A new edition of the book is coming out; this should make the old edition cheap in comparison. I won’t read the new edition because I’m afraid it would ruin my romance with the old edition, which is the one I recommend to you.

If you think Gary Taubes is “a poisonous pea in an ideological pod” (as I’ve heard him called), read this book (especially Ch 17 on “Diet and Coronary Heart Disease”). On the other hand, if you think population studies investigating nutrition and chronic disease are basically a gigantic undifferentiated crock of malarkey, read this book. Why? Because there are no clear answers and no real heroes. If you want to know the strengths and weakness of nutritional epidemiology, best to hear them outlined in excruciating and loving detail by Willett himself.

You don’t have to read it cover to cover. Skip around. You’ll learn in passing some methodology behind the folly of trying to forge links between specific nutrients in food to long-term chronic diseases that have multiple and complex origins (just the sections on how we collect information about what we think people are eating are eye-opening in that regard—Ch. 4-8).

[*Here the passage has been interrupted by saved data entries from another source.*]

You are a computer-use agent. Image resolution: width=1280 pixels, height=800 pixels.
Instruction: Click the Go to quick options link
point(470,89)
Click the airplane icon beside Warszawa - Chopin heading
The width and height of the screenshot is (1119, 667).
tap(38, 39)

But I think (I hope) you’ll also hear the voice of a father wise enough to know that children are—must be—brought into this world on grand faith, one that hopes that they will make the world a better place than before, and that his child—nutritional epidemiology—is no different. Willett believes in this child and the book is a statement of that faith.

Please draw your own conclusions, here’s mine: Faith is not science.

Any parent out there knows this: you seem at first to have a child of your own, but you end up sending an adult out into the world who is no longer yours and never really was. The mistakes, limitations, failures, shortcomings belong only to that grown child, not to the parent. But still. It may be hard to acknowledge the fact that your precious one is no better than the other kids and probably won’t save the world. Sometimes, when I’m reading this book—when I’m supposedly studying for an exam—I am caught unawares by the sighs of disappointment, the rally of excuses, and finally the prickly justifications: The prince must be allowed to rule; the king knows he’s a weak little louse, but he’s all we’ve got.

I know—and any of us who are students of literature know—that this is the king’s tragic flaw. The prince can’t save the kingdom; the empire must crumble. But here is the king, holding brick and mortar together through sheer force of will, somehow acknowledging and somehow—at the same time—unaware, that this particular castle was built on sand in the first place. In this book, I hear Willett’s love for a hopelessly flawed field, a touching declaration of blind optimism, and I love this book, and I deeply respect the man himself, for showing that to me.

Note: I don’t expect anybody but dweeby English majors to get the title of this post, but for dweeby wanna-bees, see T. S. Eliot’s “The Love Song of J. Alfred Prufrock.”   It just makes my heart sing with joy that Willett refers to his diet of preference as the “prudent” diet.

Stay tuned for N of 1 Nutrition: Part 4, when you’ll hear Dr. Roger J. Williams say:

“Nutrition is for real people. Statistical humans are of little interest.”

*Admittedly, it could be eye strain.  I am OLD.

References:

Page numbers and chapters refer to the following edition:

Willett, W. Nutrition Epidemiology, 2nd ed. New York: Oxford University Press, 1998.